Classic and modern
Photo of Buenos Aires by lrargerich used under a Creative Commons license.

César Aira, Ghosts (New Directions, 2009).
A short novel about a Chilean family living on the roof of an upscale apartment building under construction in Buenos Aires on New Year’s Eve. The day starts with arrival of future tenants who want to inspect the builders’ progress. The crew of laborers works a half-day and then breaks for a lunch where much wine is drunk. They depart, leaving the Chilean night watchman to nao and his wife to prepare to host a New Year’s party that evening. As the day passes, the focus shifts to the watchman’s teenage daughter. Oh, yes — the building is also inhabited by naked, floating, dusty ghosts, who will have their own party. Aira is a prolific Argentina author, but little of his work has been translated into English. This book made me want to read more of his work.

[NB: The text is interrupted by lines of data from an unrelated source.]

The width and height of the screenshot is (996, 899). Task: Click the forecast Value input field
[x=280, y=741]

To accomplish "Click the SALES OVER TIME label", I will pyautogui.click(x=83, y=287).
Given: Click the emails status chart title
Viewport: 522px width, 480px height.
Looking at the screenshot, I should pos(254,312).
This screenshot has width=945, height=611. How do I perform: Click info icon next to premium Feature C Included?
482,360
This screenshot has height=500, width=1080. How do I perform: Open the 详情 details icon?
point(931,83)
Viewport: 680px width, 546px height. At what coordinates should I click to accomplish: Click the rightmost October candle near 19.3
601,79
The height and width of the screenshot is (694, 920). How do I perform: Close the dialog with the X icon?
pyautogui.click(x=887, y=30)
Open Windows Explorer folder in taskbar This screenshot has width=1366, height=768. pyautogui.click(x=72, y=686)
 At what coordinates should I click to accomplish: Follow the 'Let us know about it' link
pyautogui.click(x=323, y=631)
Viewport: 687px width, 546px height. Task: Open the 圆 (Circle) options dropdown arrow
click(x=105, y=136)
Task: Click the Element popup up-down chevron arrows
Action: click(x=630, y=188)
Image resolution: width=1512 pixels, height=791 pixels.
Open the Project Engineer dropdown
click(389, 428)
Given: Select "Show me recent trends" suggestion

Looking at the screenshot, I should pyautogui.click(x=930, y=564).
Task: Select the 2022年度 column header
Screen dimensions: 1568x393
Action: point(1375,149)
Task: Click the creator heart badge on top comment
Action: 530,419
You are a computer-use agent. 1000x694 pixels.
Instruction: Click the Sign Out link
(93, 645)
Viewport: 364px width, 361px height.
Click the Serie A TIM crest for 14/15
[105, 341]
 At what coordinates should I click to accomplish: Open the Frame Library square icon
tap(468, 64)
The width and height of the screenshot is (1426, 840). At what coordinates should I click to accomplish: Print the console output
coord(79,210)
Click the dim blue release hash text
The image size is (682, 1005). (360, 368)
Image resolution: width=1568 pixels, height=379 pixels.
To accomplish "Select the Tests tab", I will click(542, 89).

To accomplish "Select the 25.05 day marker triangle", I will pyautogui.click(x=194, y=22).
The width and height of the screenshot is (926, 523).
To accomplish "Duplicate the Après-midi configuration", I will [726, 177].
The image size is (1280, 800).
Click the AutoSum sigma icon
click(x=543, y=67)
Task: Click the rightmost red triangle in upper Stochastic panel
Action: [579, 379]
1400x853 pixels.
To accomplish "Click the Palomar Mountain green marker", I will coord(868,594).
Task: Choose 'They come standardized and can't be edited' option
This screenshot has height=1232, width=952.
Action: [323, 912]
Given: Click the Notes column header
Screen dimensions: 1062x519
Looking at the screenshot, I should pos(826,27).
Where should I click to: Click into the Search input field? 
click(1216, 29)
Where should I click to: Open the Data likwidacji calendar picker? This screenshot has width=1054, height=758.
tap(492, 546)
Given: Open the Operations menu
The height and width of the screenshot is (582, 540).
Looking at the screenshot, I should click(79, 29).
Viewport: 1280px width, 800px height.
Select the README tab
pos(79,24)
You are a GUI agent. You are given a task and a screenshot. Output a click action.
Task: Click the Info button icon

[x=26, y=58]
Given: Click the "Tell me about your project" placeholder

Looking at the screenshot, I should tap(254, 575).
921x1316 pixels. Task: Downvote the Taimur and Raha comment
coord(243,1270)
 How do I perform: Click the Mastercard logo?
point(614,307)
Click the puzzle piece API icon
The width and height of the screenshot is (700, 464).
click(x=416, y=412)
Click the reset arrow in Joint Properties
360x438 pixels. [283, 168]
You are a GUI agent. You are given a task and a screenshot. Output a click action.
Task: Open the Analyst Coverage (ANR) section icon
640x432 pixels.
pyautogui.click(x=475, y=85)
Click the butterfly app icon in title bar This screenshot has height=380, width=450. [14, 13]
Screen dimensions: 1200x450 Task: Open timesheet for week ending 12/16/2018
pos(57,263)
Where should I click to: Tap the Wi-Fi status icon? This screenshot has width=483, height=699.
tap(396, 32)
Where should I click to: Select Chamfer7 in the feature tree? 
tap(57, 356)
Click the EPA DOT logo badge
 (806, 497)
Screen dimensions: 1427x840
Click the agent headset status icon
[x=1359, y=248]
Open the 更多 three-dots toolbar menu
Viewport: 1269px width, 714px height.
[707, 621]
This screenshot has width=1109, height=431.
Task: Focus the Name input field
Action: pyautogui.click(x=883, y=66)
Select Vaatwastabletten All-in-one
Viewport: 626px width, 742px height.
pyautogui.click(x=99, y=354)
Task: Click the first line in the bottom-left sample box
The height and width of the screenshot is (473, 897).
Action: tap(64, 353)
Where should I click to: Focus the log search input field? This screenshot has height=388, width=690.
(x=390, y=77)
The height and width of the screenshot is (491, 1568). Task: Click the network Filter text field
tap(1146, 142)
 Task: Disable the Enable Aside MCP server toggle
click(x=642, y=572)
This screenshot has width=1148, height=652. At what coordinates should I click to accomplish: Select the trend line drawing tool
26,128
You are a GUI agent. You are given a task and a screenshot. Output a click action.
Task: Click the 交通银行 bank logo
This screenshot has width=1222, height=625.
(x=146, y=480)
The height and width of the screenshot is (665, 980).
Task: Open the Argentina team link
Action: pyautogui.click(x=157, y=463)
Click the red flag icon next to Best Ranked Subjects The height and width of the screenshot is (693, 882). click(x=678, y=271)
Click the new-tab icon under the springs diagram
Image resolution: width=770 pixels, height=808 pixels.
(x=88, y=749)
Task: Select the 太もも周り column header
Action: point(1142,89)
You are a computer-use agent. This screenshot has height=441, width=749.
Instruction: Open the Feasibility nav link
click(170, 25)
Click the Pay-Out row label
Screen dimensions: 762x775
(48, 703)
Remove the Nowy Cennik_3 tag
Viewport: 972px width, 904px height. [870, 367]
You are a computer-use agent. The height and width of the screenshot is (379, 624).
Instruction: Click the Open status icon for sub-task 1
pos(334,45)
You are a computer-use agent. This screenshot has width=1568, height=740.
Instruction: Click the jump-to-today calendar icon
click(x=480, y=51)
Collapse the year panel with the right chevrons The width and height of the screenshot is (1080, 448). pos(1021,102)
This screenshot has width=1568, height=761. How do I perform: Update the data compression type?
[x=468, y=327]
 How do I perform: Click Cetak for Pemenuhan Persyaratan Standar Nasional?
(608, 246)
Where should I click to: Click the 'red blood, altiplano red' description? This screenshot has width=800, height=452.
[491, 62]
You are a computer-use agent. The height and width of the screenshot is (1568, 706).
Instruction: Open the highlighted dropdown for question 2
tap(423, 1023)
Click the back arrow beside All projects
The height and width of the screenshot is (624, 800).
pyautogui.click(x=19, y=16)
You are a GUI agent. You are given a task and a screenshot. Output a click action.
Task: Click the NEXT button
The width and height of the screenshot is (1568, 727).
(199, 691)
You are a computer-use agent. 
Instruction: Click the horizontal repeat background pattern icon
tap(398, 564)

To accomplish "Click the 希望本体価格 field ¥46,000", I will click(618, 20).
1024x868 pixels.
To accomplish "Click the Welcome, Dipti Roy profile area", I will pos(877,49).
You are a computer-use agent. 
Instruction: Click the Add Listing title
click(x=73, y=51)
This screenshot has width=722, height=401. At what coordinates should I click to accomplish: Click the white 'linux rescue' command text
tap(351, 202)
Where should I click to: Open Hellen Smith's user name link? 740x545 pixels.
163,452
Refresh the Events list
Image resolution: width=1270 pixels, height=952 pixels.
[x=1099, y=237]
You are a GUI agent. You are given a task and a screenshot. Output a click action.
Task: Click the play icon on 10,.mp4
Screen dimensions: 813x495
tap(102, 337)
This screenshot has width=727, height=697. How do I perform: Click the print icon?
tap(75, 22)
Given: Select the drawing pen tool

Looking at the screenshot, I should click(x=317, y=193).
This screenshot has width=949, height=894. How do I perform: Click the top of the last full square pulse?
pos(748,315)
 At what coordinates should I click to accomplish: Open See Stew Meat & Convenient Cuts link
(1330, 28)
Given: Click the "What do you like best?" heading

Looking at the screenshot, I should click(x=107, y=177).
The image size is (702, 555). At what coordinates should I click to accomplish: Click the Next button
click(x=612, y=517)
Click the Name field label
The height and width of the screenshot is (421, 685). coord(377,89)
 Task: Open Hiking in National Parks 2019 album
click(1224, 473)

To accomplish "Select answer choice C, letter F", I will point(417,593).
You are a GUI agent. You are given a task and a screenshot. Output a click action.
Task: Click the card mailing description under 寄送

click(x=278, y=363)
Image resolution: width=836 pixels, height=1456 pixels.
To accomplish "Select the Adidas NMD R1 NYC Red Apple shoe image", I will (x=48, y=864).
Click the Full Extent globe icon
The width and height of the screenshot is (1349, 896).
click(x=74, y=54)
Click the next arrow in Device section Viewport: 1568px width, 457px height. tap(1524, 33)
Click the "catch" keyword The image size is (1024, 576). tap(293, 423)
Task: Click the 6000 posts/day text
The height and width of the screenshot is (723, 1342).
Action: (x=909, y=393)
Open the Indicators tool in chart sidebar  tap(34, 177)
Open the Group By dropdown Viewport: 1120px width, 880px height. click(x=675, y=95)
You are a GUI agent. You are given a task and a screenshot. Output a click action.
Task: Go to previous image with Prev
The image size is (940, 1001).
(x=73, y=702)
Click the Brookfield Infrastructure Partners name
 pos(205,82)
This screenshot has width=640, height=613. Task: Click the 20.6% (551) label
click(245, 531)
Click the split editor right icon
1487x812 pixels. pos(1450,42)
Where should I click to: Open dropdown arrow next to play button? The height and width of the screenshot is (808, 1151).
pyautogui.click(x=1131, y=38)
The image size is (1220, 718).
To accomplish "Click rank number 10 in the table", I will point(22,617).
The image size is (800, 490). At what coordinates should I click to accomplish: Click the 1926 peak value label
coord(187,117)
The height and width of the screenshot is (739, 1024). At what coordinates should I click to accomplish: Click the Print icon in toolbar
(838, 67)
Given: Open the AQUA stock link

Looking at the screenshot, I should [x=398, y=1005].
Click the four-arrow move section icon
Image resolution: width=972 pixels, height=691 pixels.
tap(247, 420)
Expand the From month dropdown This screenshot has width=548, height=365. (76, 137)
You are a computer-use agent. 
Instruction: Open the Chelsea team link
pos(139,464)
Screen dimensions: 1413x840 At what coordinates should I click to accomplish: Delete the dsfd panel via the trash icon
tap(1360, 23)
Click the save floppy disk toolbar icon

Here is Wikipedia’s page on Aira. Google Books lets you read a little. Scott Bryan Wilson (The Quarterly Conversation) says it is ultimately about the mechanics within families and the ways in which they create expectations for our lives. The Complete Review, which has a helpful collection of links (some of which are below), says it makes for an unusual and haunting coming-of-age novel. Jesse Tangen-Mills (Bookslut) sees fugues of free association combined with the ordinary banality of everyday life. Natasha Wimmer (The New York Times) says Aira is one of the most provocative and idiosyncratic novelists working in Spanish today, and should not be missed. Thomas McGonigle (Los Angeles Times) warns that the novel’s opening is shy in revealing the greatness withinThe New Yorker‘s anonymous reviewer says Aira conjures a languorous, surreal atmosphere of baking heat and quietly menacing shadows that puts one in mind of a painting by de Chirico. Megan Doll (San Francisco Chronicle) says Aira makes the strange seem banal, and calls it absurd and pedantic. Chad W. Post (Three Percent) says it’s an incredibly enjoyable book that can be read during an afternoon. Josef Braun (VUE Weekly) calls it a kind of jazzy essay, combining vividly detailed people and places with unfettered, often dazzling abstraction. Andrew Seal posts some favorite passages. Another (unidentified) blogger calls it one of the most uniquely, genuinely odd books you’re likely to stumble across. Mookse says Aira’s imagination and intelligence are for real. Douglas Messerli says Aira’s short novels seem like much longer fictions. David Auerbach doesn’t like Aira’s bad writing — he thinks Aira hasn’t spent enough time thinking things through. Melissa Tuckman says it’s a phantom-novel, airy and gestural, and that’s what makes it so terrifying. Carlos Amantea says it’s a story grounded in reality, but also a ghost story. Robert Birnbaum reads it as an allegory of class consciousness. Will Ashon feels no pressure to make sense of it. Francis Reynolds says Aira creates a strange and unsettling atmosphere.  Kathleen Brazie says it is driven by finding what lies in the space between real and unreal. María Moreno interviewed Aira for Bomb. Marcelo Ballvé wrote about “the ultra-experimental, madly prolific Argentine novelist César Aira” in The Quarterly Conversation. Scott Bryan Wilson interviewed the translator, Chris Andrews, also in The Quarterly Conversation.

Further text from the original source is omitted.